10.20 Public Announcement. Neither party shall make a public
announcement of this transaction unless both parties consent, in their absolute
discretion, to such an announcement. If the parties agree to make a public
announcement, they shall cooperate and mutually agree upon the language of that
public announcement. No public announcement shall be released or published
without the written approval of both Seller and Purchaser.
10.21 INTENTIONALLY DELETED
[SIGNATURE ON NEXT PAGE]
[SIGNATURE PAGE TO PURCHASE AND SALE AGREEMENT]
PURCHASER:
By: ______________________
Its: _______________________
Date of Execution
by Purchaser:
SELLER:
TBC Kingsdale, Inc.,
a Massachusetts corporation
By: _______________________
Its: ________________________
By: _______________________
Its: ________________________
Date of Execution
by Seller:
_________________, 199_
EXHIBIT A
LEGAL DESCRIPTION OF LAND
EXHIBIT B
INTENTIONALLY DELETED
EXHIBIT C
DEED
EXHIBIT D
FORM OF ASSIGNMENT
Recording Requested By and
When Recorded Mail To:
===========================
- ---------------------------
Attn: ______________________
- -------------------------------------------------------------------------------
ASSIGNMENT AND ASSUMPTION OF PERSONAL PROPERTY,
SERVICE CONTRACTS, WARRANTIES AND LEASES
_________________________________, a _____________________ ("Assignor"), for
good and valuable consideration, the receipt and sufficiency of which are hereby
acknowledged, has Granted, Sold, Assigned, Transferred, Conveyed, and Delivered
and does by these presents Grant, Sell, Assign, Transfer, Convey and Deliver
unto ______________________, a ___________________________ ("Grantee"), all of
Assignor's rights, titles, and interests in and to the following described
properties located in, affixed to, and/or arising or used in connection with the
improved property with parking and other amenities (the "Project") situated on
the land in the County of _________________, State of __________________, more
particularly described on Exhibit A attached hereto and made a part hereof for
all purposes (the "Land," which together with the Project is sometimes
hereinafter called the "Property"):
(a) All fixtures, equipment, machinery, building materials, furniture,
furnishings, and other personal property owned by Assignor, including the name
"_________________" (the "Personal Property"), and located on, attached to, or
used in connection with the operation and maintenance of the Property;
(b) Any leases for space in the Project (the "Leases"), together with
refundable security and other deposits owned or held by Assignor pursuant to the
Leases, which Leases and security deposits are described on Exhibit B attached
hereto;
(c) The assignable service, maintenance, or management contracts
relating to the ownership and operation of the Property (the "Service
Contracts") attached hereto as Exhibit C; and
(d) Any assignable warranties and guaranties relating to the Property or
any portion thereof (collectively, the "Warranties").
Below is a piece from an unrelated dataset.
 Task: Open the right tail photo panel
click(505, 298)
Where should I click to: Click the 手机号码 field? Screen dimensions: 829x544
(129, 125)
Assignor and Assignee hereby covenant and agree as follows:
(i) Assignee accepts the aforesaid assignment and Assignee
assumes and agrees to be bound by and timely perform, observe,
discharge, and otherwise comply with each and every one of the
agreements, duties, obligations, covenants and undertakings upon the
lessor's part to be kept and performed under the Leases and any
obligations of Assignor under the Service Contracts.
(ii) Neither this Agreement nor any term, provision, or
condition hereof may be changed, amended or modified, and no obligation,
duty or liability or any party hereby may be released, discharged or
waived, except in a writing signed by all parties hereto.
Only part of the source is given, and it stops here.